When asked what would happen if the product development team couldn’t meet all his goals, Piech replied, “Then I will fire them all and bring in a new team.” And if they also fell short, he quickly added, “I will fire them, too.”
It was a “take-no-prisoners” approach, that helped drive Volkswagen’s turnaround and laid the foundation for it to become the world’s best-selling automaker last year, Wells said. But he also said there was a dangerous downside to Piech’s “cannot-fail” mentality. “Managers knew they had to deliver results, no matter what it takes.”
That became apparent when, in September 2015, the U.S. Environmental Protection Agency accused VW of rigging a diesel engine to illegally pass emissions tests. The automaker subsequently acknowledged the subterfuge and said it had installed a “defeat device” on a second engine used in products sold by Audi and Porsche. Since then, Volkswagen has spent more than $30 billion on fines, settlements, repairs and product buybacks.

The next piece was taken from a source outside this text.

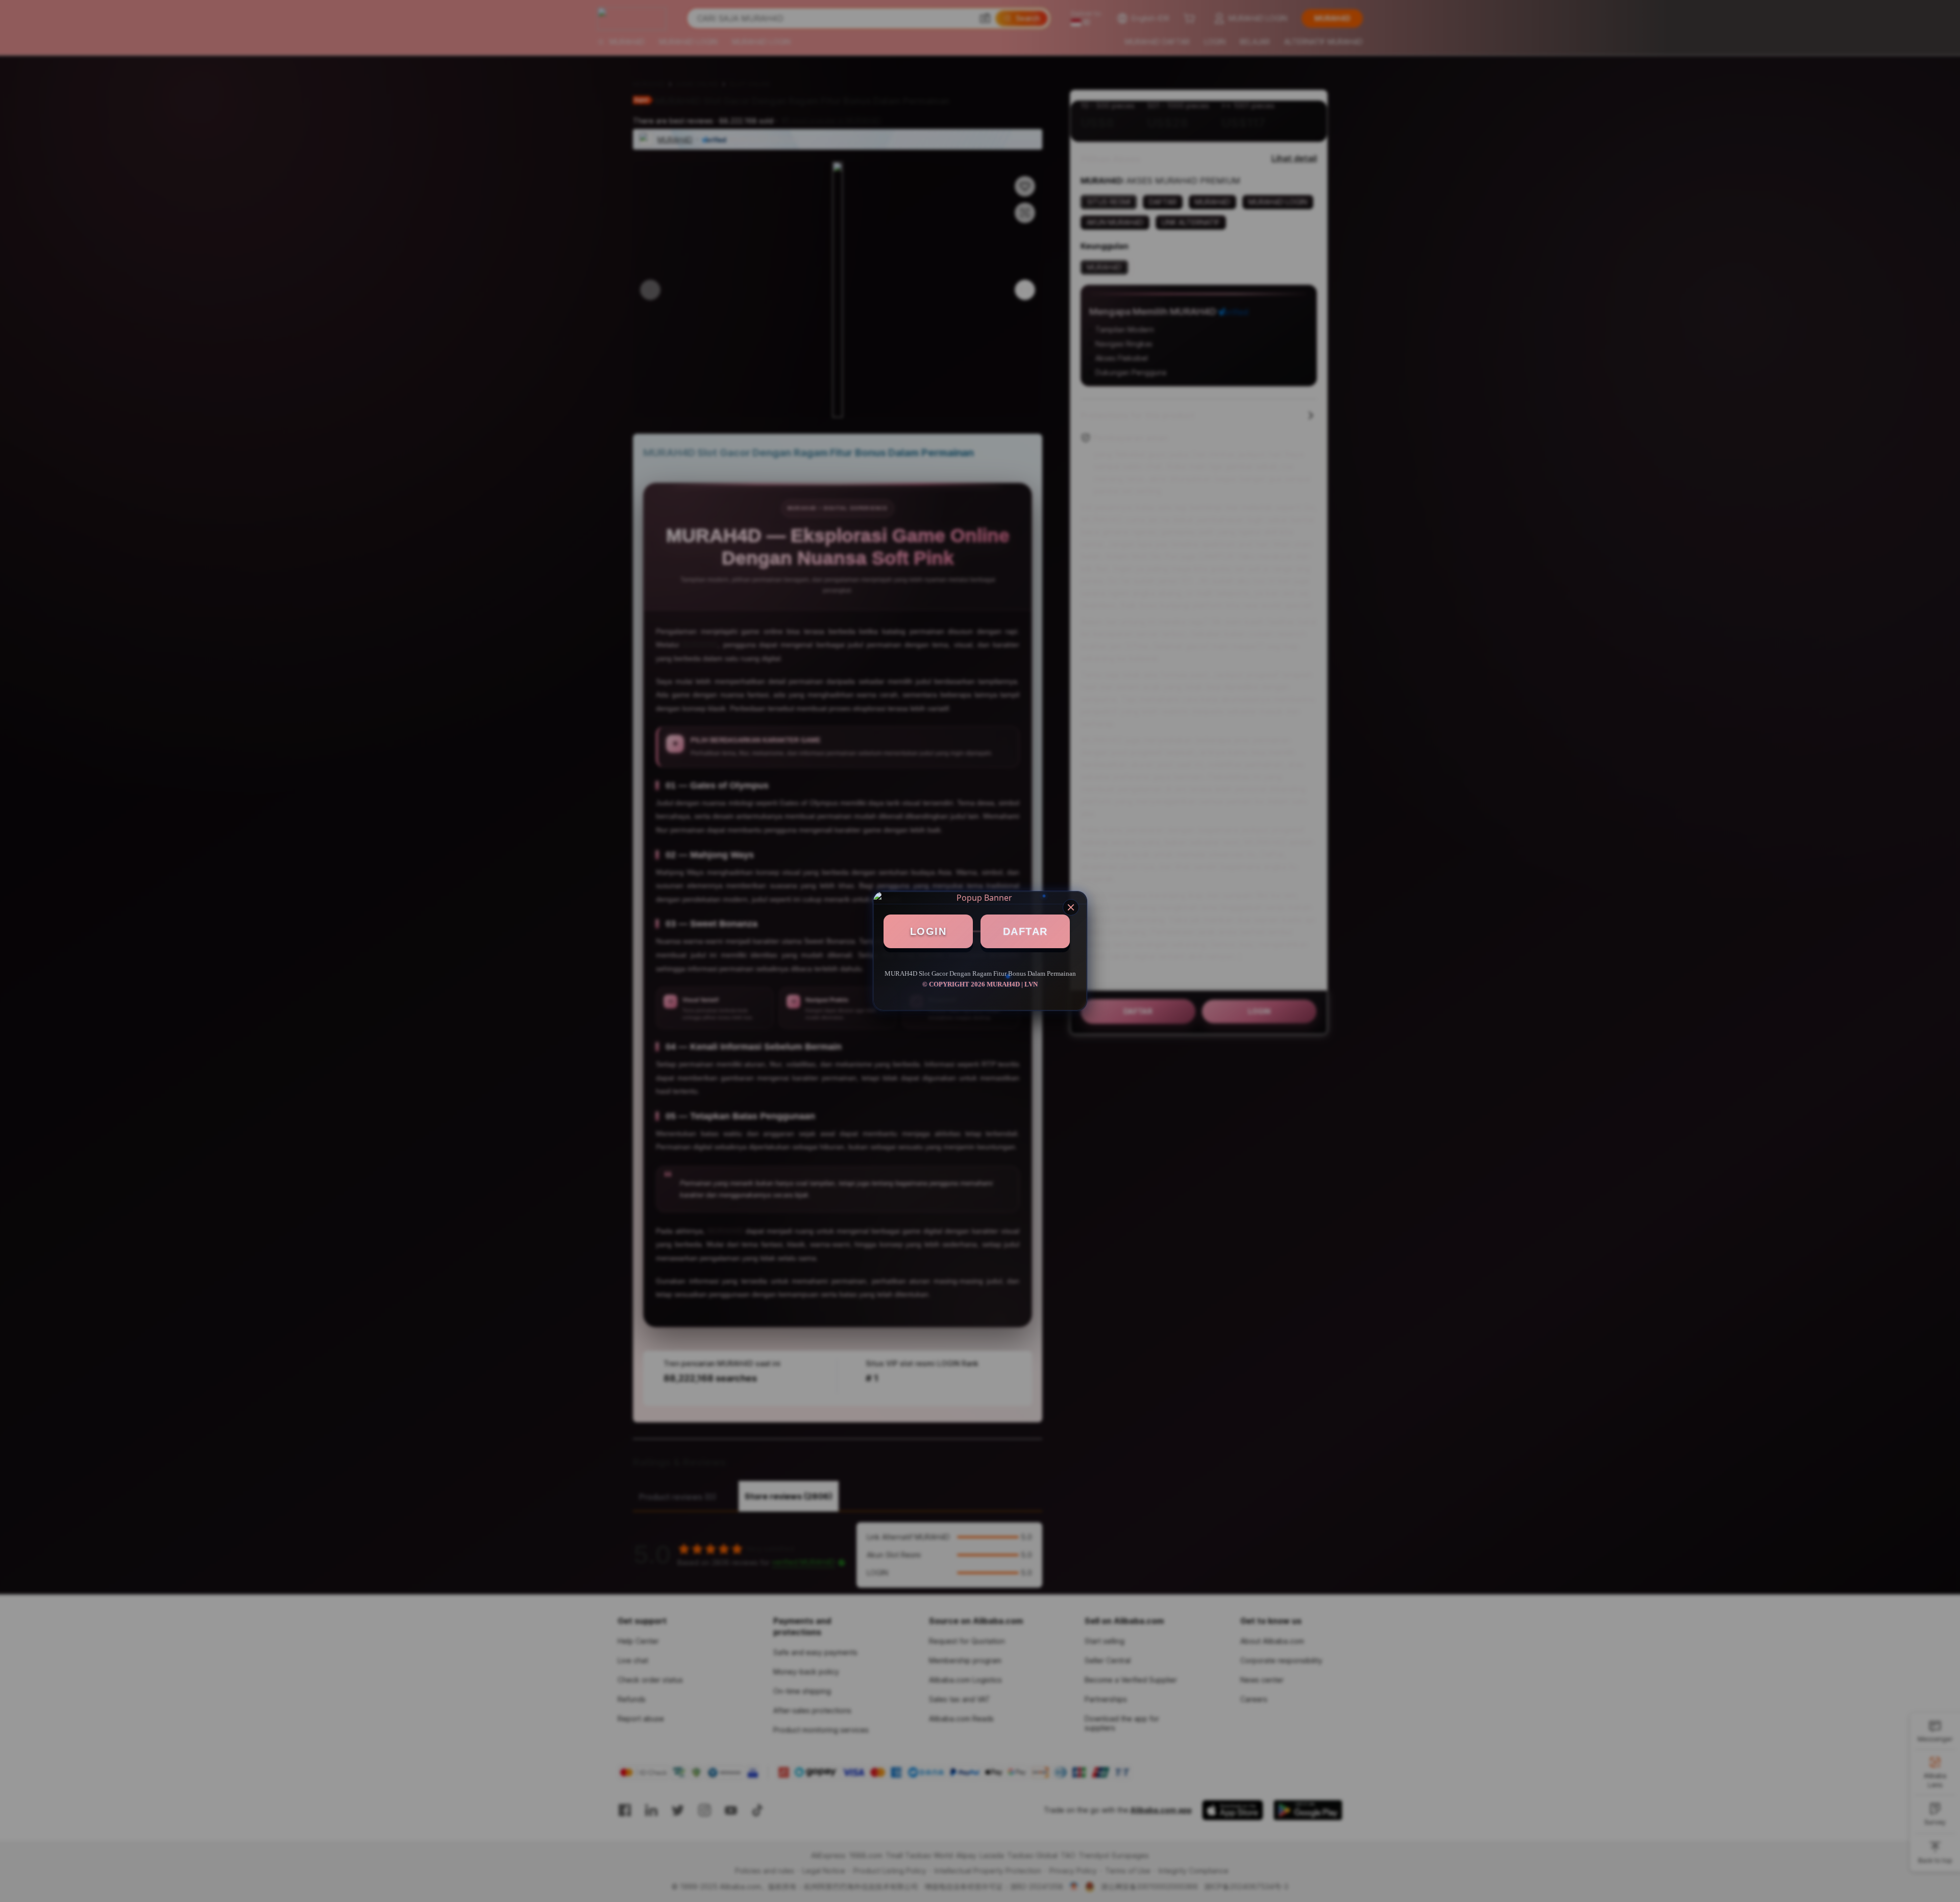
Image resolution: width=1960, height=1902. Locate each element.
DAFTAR (1025, 931)
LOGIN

Several senior executives have also been indicted for their alleged role in the scandal, including former Audi CEO Rupert Stadler and former VW Chief Executive Martin Winterkorn, who was forced out of the company shortly after the diesel scandal emerged.
While prosecutors haven’t revealed any direct links between Piech and what has come to be called “Dieselgate,” the scandal “will forever stain all the great things he accomplished,” said Eric Schiffer, chairman of Reputation Management Consultants.
Perhaps, but it won’t wipe out Piech’s legacy entirely, said Wells, suggesting that Piech was “perhaps more influential a man than anyone else in the industry since Henry Ford.”
Piech sought to distance himself from the diesel scandal, pointing fingers at other managers, including his cousin, Wolfgang Porsche, who also sat on the supervisory board.
That only added to the bad blood that had led him to retire in May 2015, a month after the board decided to renew Winterkorn’s contract, the two men by then having had a fierce falling out.
Piech remained active even after leaving Volkswagen and, according to a statement by his wife, Ursula, he was on his way to an industry conference when he died “suddenly and unexpectedly.”
Piech had 12 children, including five with his first wife, two with Marlene Porsche and three with Ursula, a former teacher and nanny who briefly served with Piech on the VW supervisory board. He also had two other children.